Provided text:
++++++

The Washington Court of Appeals ruled last week in favor of the Vashon Park District in its long running property dispute with islanders Gay and Margaret Rosser.
The appeals court upheld a 2012 decision by King County Superior Court judge Laura Gene Middaugh, who determined that the Rossers do not have evidence to support their claims of ownership concerning two contested pieces of property near the VES Fields.
Since 2007, Gay Rosser, Margaret Rosser’s daughter, has been in conflict with the Vashon Park District, which leases 30 acres of land at the VES Fields site from the Vashon Island School District. Rosser, whose family owns a home next to the fields, has maintained that her family owns the stretch of road on the south side of the fields. For decades, they have used the road as the driveway to their home and say that the school district owns only an easement on it
Additionally, she has been steadfast in maintaining that the Rosser family owns an easement on a small swath of property on the eastern edge of the fields, which abut the western edge of their land.
Now, however, two courts have said that it is the school district that owns the road in question and the Rossers have an easement on it. And both courts have found that the Rossers do not have an easement on the eastern portion of the fields.
Gay Rosser voiced her disappointment about the ruling last week. In a voice mail to The Beachcomber, she indicated she planned to take the case to the state Supreme Court.
“We are taking this to a higher court because someday someone is going to look at the facts and evidence and realize the truth,” she said in the message. Rosser declined to elaborate further for the record.
Vashon Park District commissioner David Hackett, an attorney, said he expected the recent decision and added that the conflict and resulting legal action have been costly for the district. So far the park district has paid more than $65,000 to resolve the dispute, according to park district General Manager Elaine Ott.
Hackett also noted the district would have preferred to settle the conflict out of court and made efforts to do so as late as May.
“I find it a shame they continue to waste the public’s time and money,” he said.
At the root of the dispute, the Rossers say, is an arrangement that they believe was part of an agreement between Leon Rosser, Gay’s father, and then-school superintendent Hal Barton in 1947. The purported agreement was that the Rossers would give an easement on the road to the school district to access the fields, and in return, they say, the school district gave the Rossers an easement along the eastern edge of the property.

++++++

Tasks to perform:
**A.** In the article about the Vashon Park District property dispute, translate this sentence into Spanish: "Hackett also noted the district would have preferred to settle the conflict out of court and made efforts to do so as late as May."
**B.** Write the next few paragraphs of the news story on the Vashon Park District's property dispute with the Rossers, picking up after its final sentence.

Dataset:
++++++

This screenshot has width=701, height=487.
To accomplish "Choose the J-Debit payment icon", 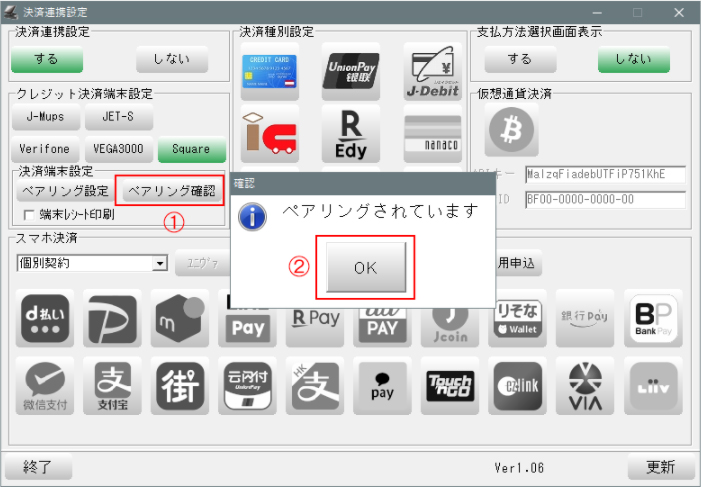I will pyautogui.click(x=432, y=71).
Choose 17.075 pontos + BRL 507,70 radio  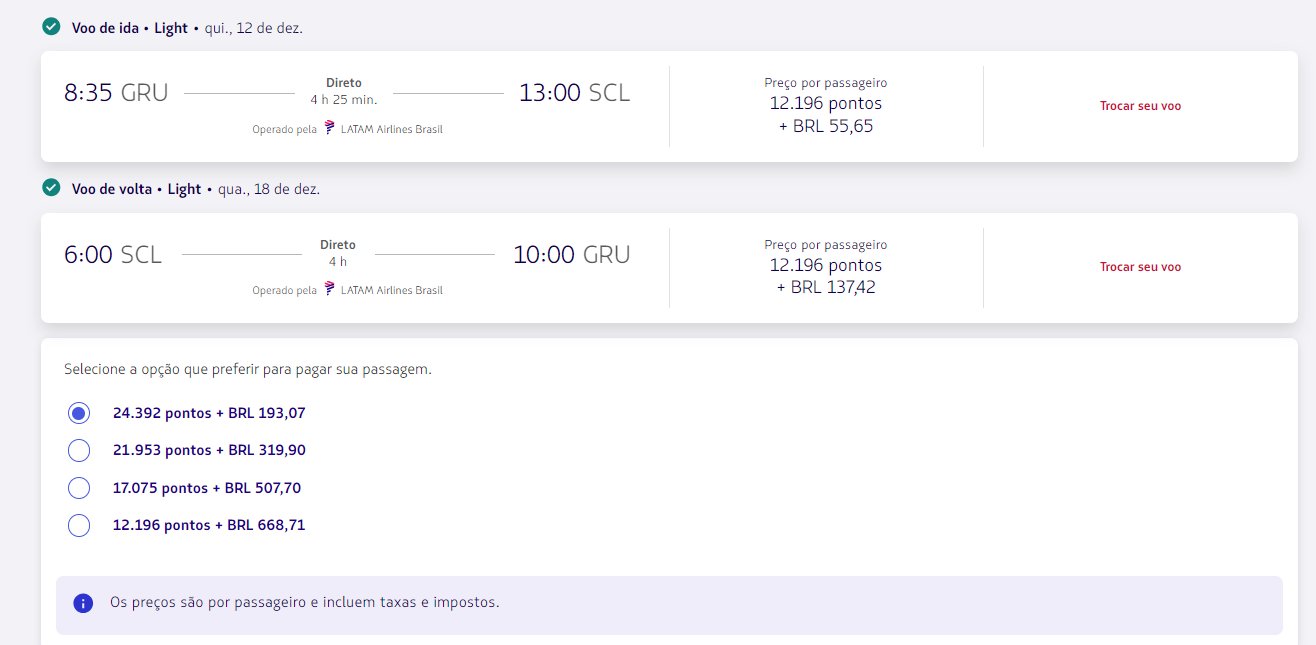79,488
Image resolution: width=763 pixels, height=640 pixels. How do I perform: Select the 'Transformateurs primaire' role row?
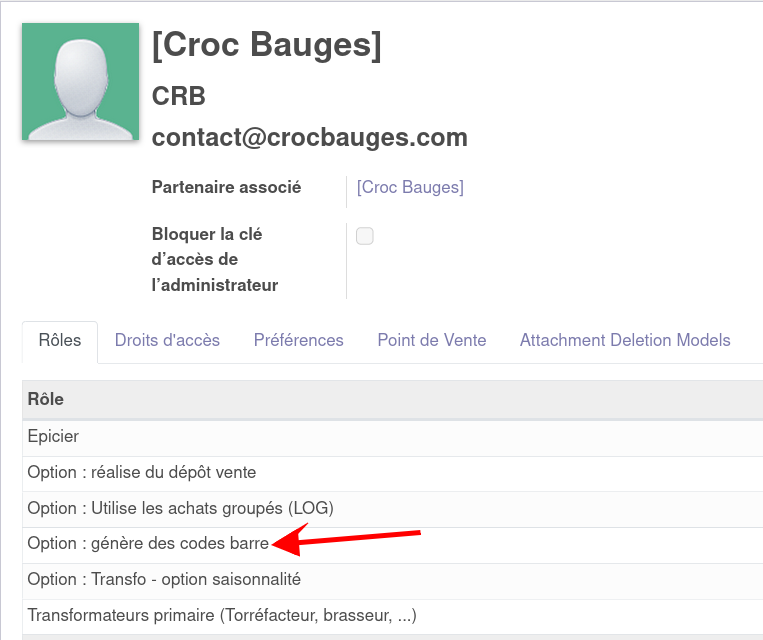tap(222, 615)
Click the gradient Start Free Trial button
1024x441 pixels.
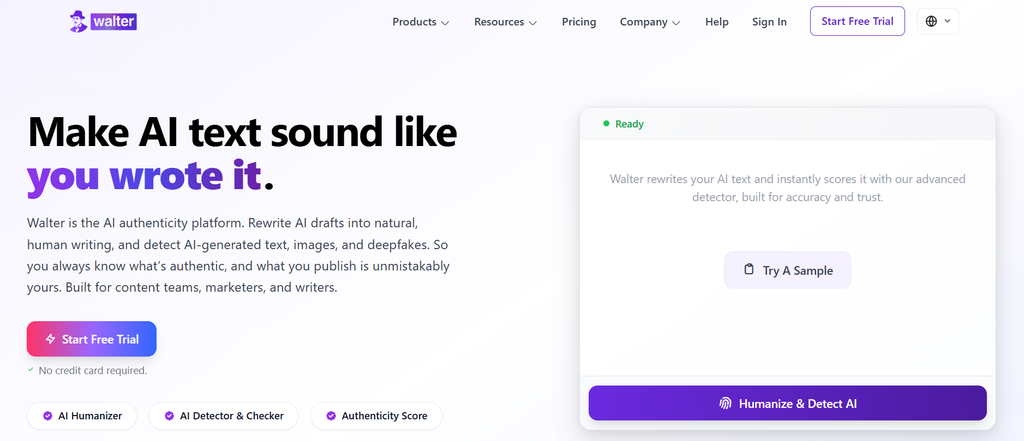pyautogui.click(x=91, y=339)
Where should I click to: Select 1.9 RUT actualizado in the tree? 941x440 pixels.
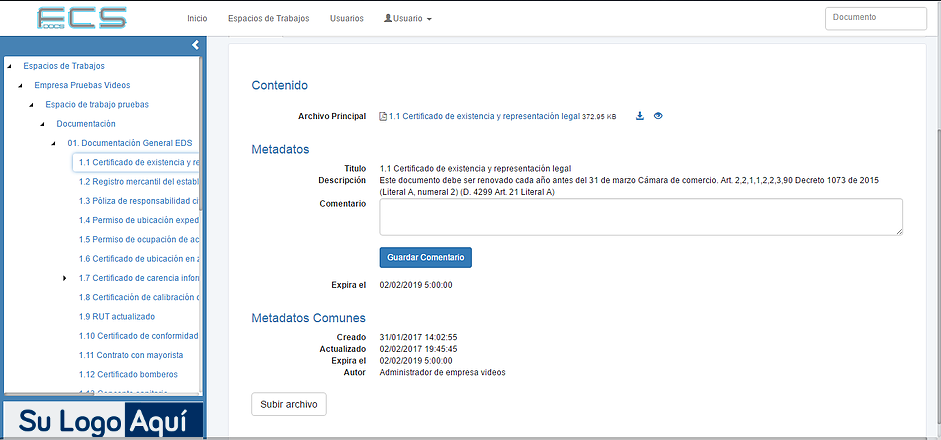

++++++

Responses for each task:
**A.** Hackett también señaló que el distrito habría preferido resolver el conflicto fuera de los tribunales y que intentó hacerlo todavía en mayo.

**B.**
But school district officials have said they could not find documentation in support of the Rossers’ claim and — to the contrary — found a 1957 document that appears to counter it. A title search and a survey also showed that the driveway belongs to the school district, with an easement that allows the Rossers to use it.
After mediation attempts failed and park district officials said Rosser tried to obstruct construction work by blocking access to the work site, The Vashon Park District filed a suit against Gay Rosser in 2011.
Last week, the appeals court was unequivocal in the opinion it issued and found fault with some of what Rosser presented as evidence, saying it was not relevant to the case. According to the court’s opinion, she challenged the validity of the park district’s lease of the fields property, the legality of the athletic fields project and the park district’s compliance with permitting requirements and regulations. She also sought sanctions against the park district’s attorney, but did not identify any sanctionable conduct in the trial court or on the appeal, the document says.
“Because the evidence did not give rise to any questions of fact regarding the property interests at issue and the … arguments Rosser raises have no merit, we affirm the trial court’s order,” the Sept. 16 opinion states.
A letter to both parties that accompanied the opinion stated that Gay Rosser may file a motion for reconsideration within 20 days or petition the state Supreme Court within 30 days for a review.